(Source records)
»»
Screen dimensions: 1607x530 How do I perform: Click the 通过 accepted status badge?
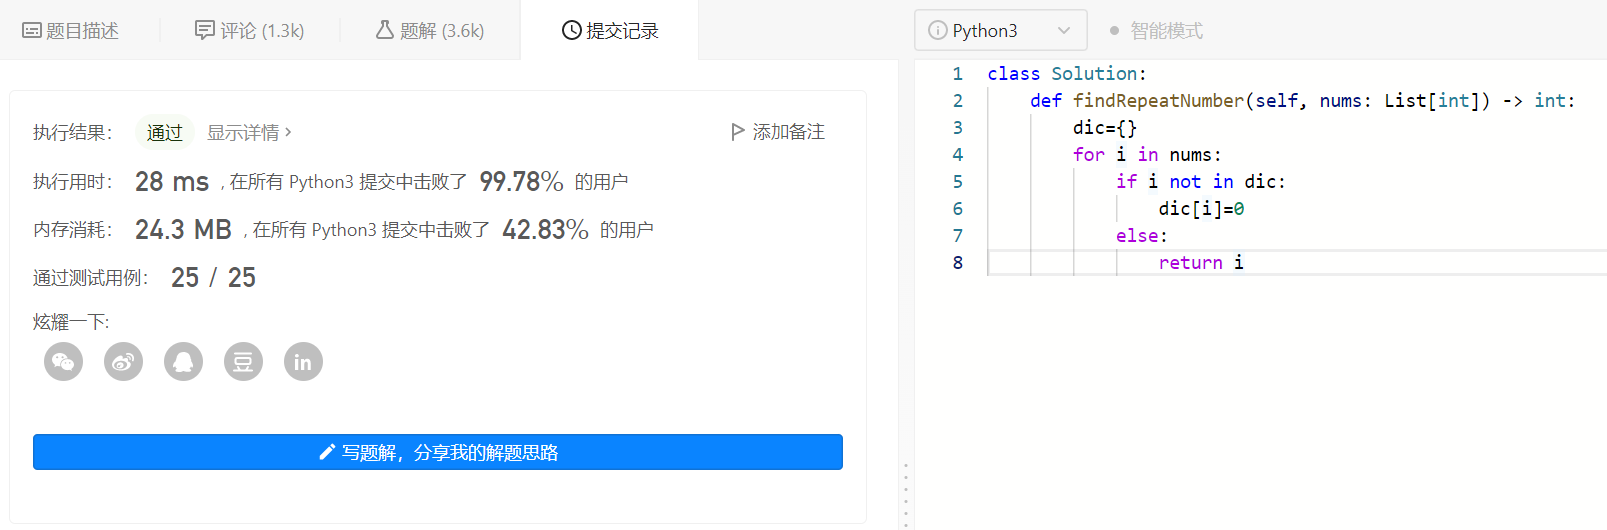click(164, 132)
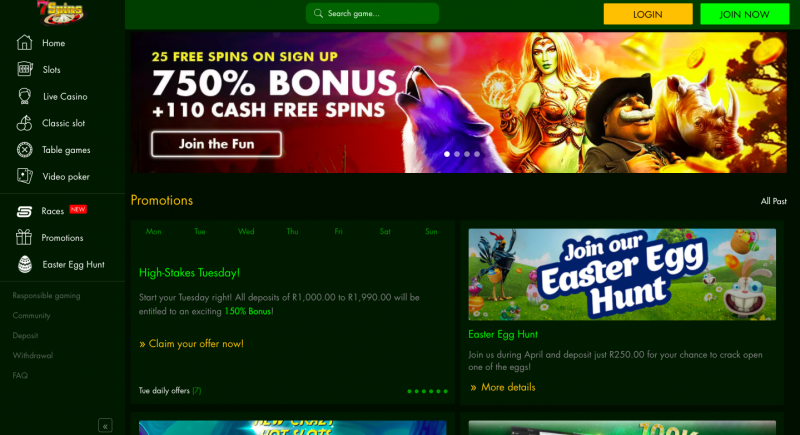This screenshot has width=800, height=435.
Task: Open the Races icon with NEW badge
Action: point(24,211)
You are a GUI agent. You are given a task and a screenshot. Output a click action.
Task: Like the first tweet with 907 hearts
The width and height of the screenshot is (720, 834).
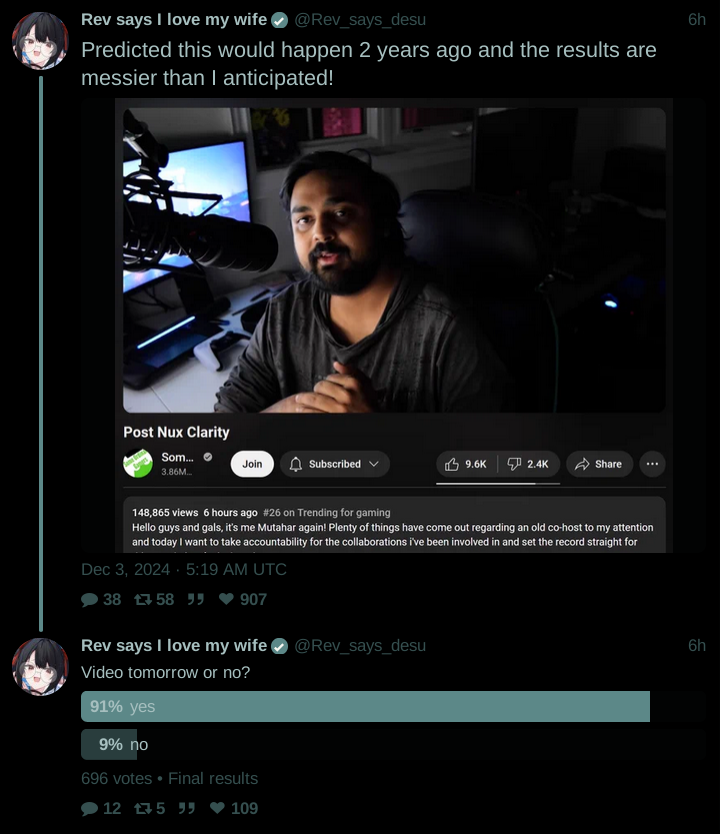click(x=226, y=599)
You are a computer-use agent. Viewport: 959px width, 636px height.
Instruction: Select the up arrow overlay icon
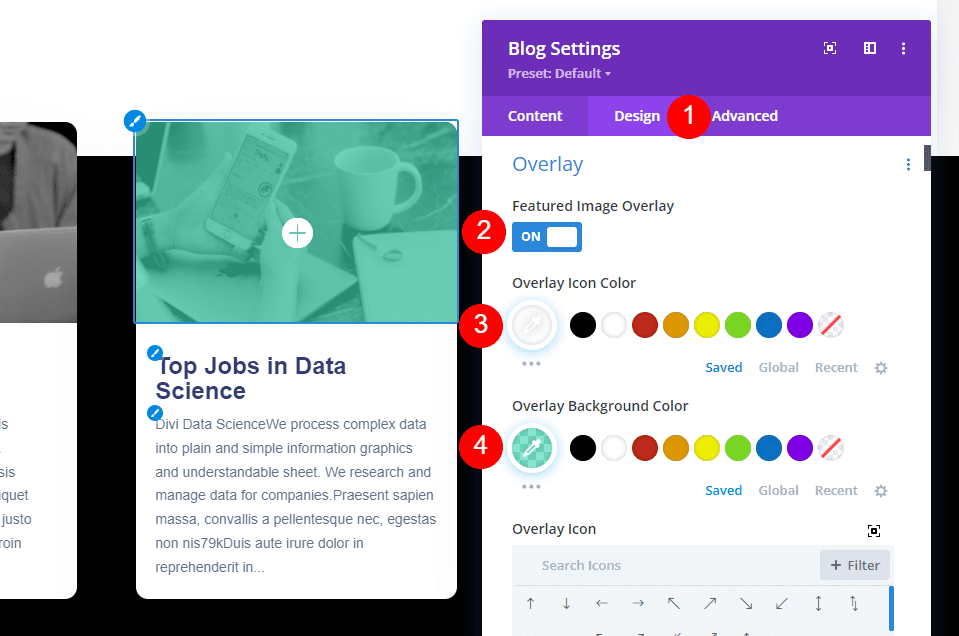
««
→ **WHAT YOU HAVE TO DO**
Repeat the entries verbatim; no pictures.

→ **RESPONSE TO THE TASK**
Screen dimensions: 1607x530 How do I perform: Click the 通过 accepted status badge?
click(164, 132)
This screenshot has width=800, height=435.
Task: Open the Races icon with NEW badge
Action: point(24,211)
You are a GUI agent. You are given a task and a screenshot. Output a click action.
Task: Like the first tweet with 907 hearts
The width and height of the screenshot is (720, 834).
click(x=226, y=599)
You are a computer-use agent. Viewport: 959px width, 636px height.
Instruction: Select the up arrow overlay icon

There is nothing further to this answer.